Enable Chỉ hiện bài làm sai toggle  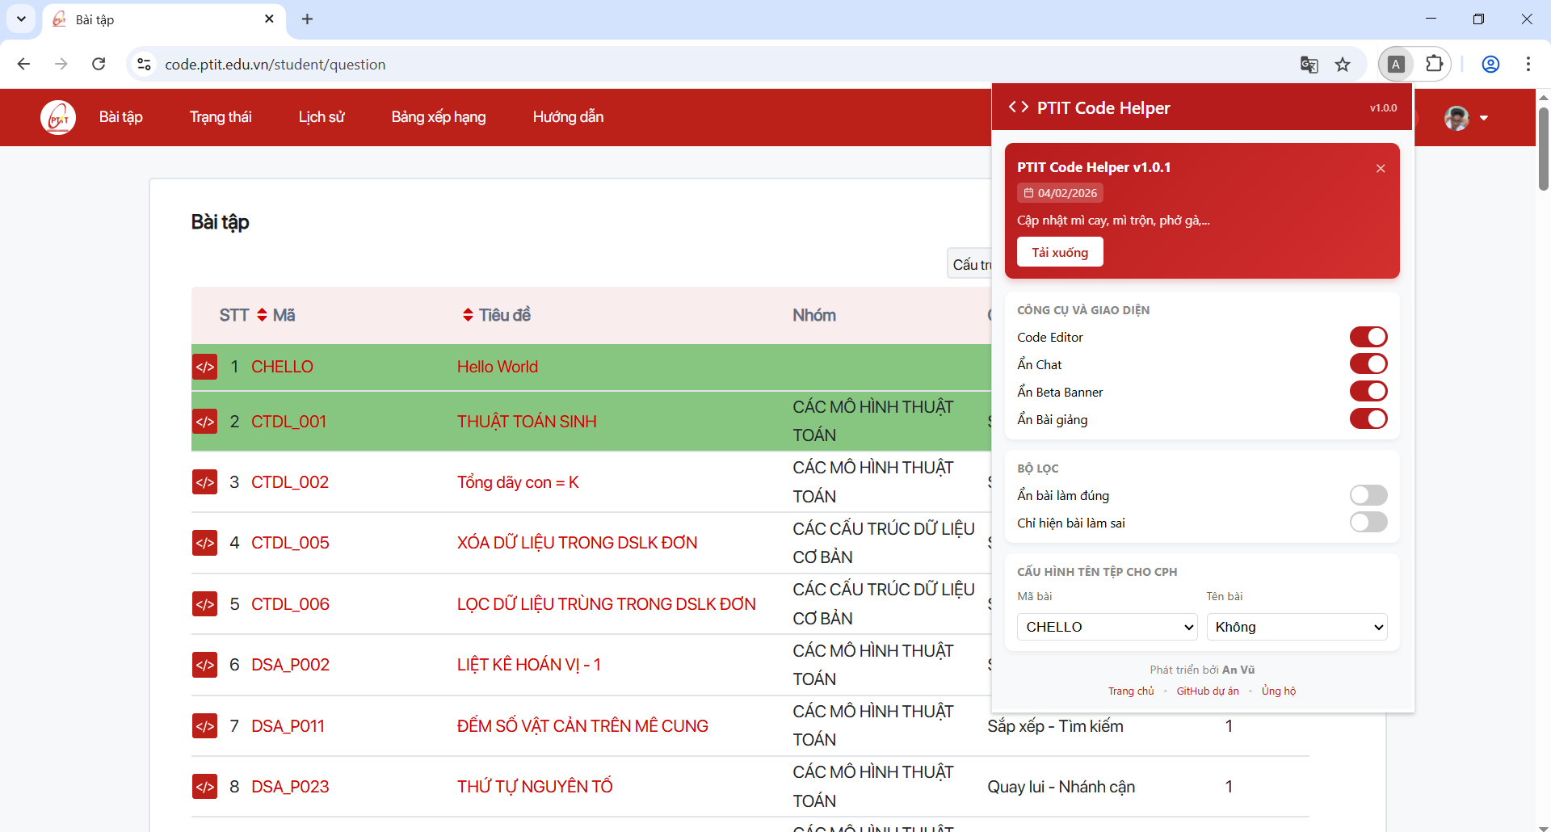[x=1368, y=523]
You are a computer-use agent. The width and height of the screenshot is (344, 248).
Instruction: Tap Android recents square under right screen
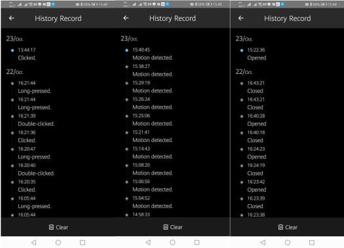coord(312,243)
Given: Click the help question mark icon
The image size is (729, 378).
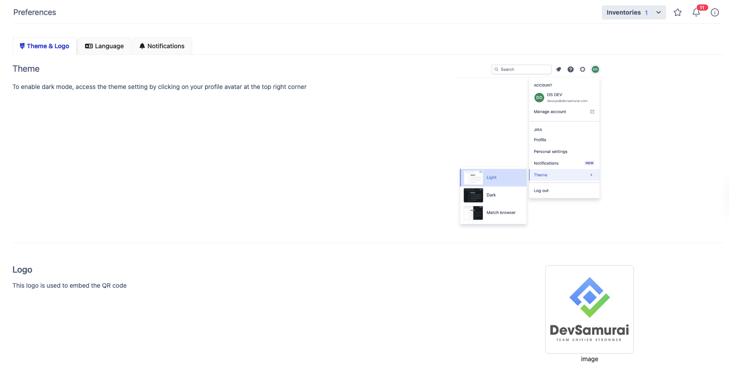Looking at the screenshot, I should (570, 69).
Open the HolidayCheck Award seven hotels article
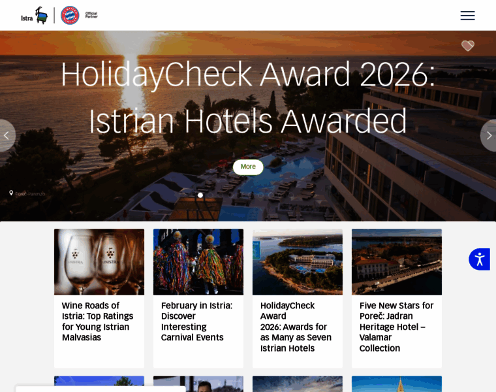Screen dimensions: 496x392 point(296,327)
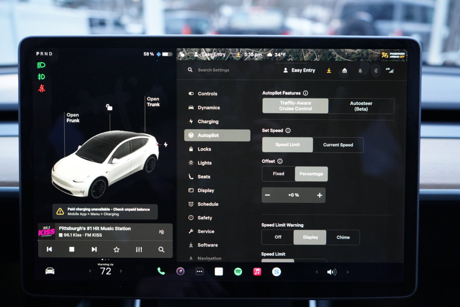Tap the Bluetooth status icon
Image resolution: width=460 pixels, height=307 pixels.
coord(376,71)
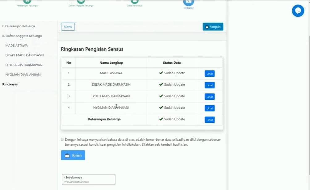Click Lihat for PUTU AGUS DARMAWAN
310x190 pixels.
coord(209,97)
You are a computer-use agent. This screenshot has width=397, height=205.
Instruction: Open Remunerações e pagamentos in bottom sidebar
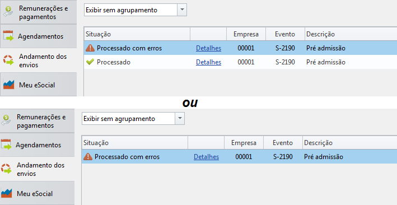tap(37, 121)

● **Exercise aim**
Output nothing but the lines from the line with "Open the HolidayCheck" through the last line of the material above, please, word for word and without the pictures.

● **Solution below**
Open the HolidayCheck Award seven hotels article
Screen dimensions: 496x392 point(296,327)
Tap the Bluetooth status icon
Image resolution: width=460 pixels, height=307 pixels.
coord(376,71)
Click Lihat for PUTU AGUS DARMAWAN
310x190 pixels.
coord(209,97)
You are a computer-use agent. This screenshot has width=397, height=205.
Instruction: Open Remunerações e pagamentos in bottom sidebar
tap(37, 121)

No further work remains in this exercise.